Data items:

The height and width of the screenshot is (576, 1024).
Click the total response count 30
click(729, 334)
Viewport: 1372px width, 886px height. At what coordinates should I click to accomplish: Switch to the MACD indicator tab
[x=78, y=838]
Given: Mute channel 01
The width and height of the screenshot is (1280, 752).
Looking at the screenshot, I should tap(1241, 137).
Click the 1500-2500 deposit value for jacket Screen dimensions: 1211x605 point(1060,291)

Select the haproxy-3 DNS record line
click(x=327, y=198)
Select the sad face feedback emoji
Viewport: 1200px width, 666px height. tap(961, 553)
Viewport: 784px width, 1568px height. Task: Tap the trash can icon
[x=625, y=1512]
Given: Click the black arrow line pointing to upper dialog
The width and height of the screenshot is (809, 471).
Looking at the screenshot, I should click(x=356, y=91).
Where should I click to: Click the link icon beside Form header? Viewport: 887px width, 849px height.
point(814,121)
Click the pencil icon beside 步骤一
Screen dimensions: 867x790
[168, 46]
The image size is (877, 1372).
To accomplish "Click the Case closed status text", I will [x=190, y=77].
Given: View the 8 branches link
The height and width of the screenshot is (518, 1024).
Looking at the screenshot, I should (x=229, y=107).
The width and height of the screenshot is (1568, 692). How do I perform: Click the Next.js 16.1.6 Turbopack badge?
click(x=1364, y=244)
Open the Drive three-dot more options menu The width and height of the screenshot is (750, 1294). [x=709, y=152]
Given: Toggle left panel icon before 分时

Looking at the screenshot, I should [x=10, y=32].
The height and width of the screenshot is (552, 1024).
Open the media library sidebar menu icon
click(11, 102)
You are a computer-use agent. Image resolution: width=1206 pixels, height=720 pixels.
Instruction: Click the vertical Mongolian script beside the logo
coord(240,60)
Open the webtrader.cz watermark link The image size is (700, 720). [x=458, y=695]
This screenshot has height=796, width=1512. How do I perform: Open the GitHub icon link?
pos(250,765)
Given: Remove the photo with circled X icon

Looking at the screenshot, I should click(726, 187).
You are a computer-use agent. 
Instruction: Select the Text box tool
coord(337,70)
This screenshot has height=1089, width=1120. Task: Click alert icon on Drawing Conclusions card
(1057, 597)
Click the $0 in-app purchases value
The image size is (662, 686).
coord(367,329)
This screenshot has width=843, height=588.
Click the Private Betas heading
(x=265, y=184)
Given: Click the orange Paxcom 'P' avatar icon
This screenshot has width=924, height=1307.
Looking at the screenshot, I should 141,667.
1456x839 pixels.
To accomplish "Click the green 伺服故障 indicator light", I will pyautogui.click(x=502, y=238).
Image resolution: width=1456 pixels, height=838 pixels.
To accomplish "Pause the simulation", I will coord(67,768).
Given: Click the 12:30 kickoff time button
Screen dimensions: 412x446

WRITTEN TASK. Return every line of the entries above, character for character, with nothing altered.

WORKED ANSWER.
The height and width of the screenshot is (576, 1024).
Click the total response count 30
click(729, 334)
Viewport: 1372px width, 886px height. At what coordinates should I click to accomplish: Switch to the MACD indicator tab
[x=78, y=838]
Given: Mute channel 01
The width and height of the screenshot is (1280, 752).
Looking at the screenshot, I should tap(1241, 137).
Click the 1500-2500 deposit value for jacket Screen dimensions: 1211x605 point(1060,291)

Select the haproxy-3 DNS record line
click(x=327, y=198)
Select the sad face feedback emoji
Viewport: 1200px width, 666px height. tap(961, 553)
Viewport: 784px width, 1568px height. Task: Tap the trash can icon
[x=625, y=1512]
Given: Click the black arrow line pointing to upper dialog
The width and height of the screenshot is (809, 471).
Looking at the screenshot, I should click(x=356, y=91).
Where should I click to: Click the link icon beside Form header? Viewport: 887px width, 849px height.
point(814,121)
Click the pencil icon beside 步骤一
Screen dimensions: 867x790
[168, 46]
The image size is (877, 1372).
To accomplish "Click the Case closed status text", I will [x=190, y=77].
Given: View the 8 branches link
The height and width of the screenshot is (518, 1024).
Looking at the screenshot, I should (x=229, y=107).
The width and height of the screenshot is (1568, 692). How do I perform: Click the Next.js 16.1.6 Turbopack badge?
click(x=1364, y=244)
Open the Drive three-dot more options menu The width and height of the screenshot is (750, 1294). [x=709, y=152]
Given: Toggle left panel icon before 分时

Looking at the screenshot, I should [x=10, y=32].
The height and width of the screenshot is (552, 1024).
Open the media library sidebar menu icon
click(11, 102)
You are a computer-use agent. Image resolution: width=1206 pixels, height=720 pixels.
Instruction: Click the vertical Mongolian script beside the logo
coord(240,60)
Open the webtrader.cz watermark link The image size is (700, 720). [x=458, y=695]
This screenshot has height=796, width=1512. How do I perform: Open the GitHub icon link?
pos(250,765)
Given: Remove the photo with circled X icon

Looking at the screenshot, I should click(726, 187).
You are a computer-use agent. 
Instruction: Select the Text box tool
coord(337,70)
This screenshot has height=1089, width=1120. Task: Click alert icon on Drawing Conclusions card
(1057, 597)
Click the $0 in-app purchases value
The image size is (662, 686).
coord(367,329)
This screenshot has width=843, height=588.
Click the Private Betas heading
(x=265, y=184)
Given: Click the orange Paxcom 'P' avatar icon
This screenshot has width=924, height=1307.
Looking at the screenshot, I should 141,667.
1456x839 pixels.
To accomplish "Click the green 伺服故障 indicator light", I will pyautogui.click(x=502, y=238).
Image resolution: width=1456 pixels, height=838 pixels.
To accomplish "Pause the simulation", I will coord(67,768).
Given: Click the 12:30 kickoff time button
Screen dimensions: 412x446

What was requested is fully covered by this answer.